(Task to complete):
Each line from the one containing "Viewport: 1311px width, 597px height." to the end of the entries is to be repeated exactly, and no other line.

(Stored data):
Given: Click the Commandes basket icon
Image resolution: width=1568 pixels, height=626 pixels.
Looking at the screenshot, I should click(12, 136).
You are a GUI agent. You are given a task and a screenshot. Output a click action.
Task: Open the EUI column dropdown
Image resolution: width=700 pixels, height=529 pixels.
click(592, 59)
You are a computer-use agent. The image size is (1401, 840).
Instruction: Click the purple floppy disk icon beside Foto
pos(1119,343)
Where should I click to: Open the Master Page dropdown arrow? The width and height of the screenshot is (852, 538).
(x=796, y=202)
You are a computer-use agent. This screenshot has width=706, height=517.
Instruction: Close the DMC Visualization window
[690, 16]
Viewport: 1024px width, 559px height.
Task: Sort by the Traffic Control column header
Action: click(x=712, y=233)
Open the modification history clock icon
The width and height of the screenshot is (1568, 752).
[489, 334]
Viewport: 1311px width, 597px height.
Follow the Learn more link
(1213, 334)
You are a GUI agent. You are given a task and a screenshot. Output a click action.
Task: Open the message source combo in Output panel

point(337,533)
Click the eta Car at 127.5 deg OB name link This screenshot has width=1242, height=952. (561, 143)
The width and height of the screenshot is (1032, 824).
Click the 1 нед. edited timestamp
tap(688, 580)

(Exercise output):
Viewport: 1311px width, 597px height.
Follow the Learn more link
(1213, 334)
You are a GUI agent. You are given a task and a screenshot. Output a click action.
Task: Open the message source combo in Output panel

point(337,533)
Click the eta Car at 127.5 deg OB name link This screenshot has width=1242, height=952. (561, 143)
The width and height of the screenshot is (1032, 824).
Click the 1 нед. edited timestamp
tap(688, 580)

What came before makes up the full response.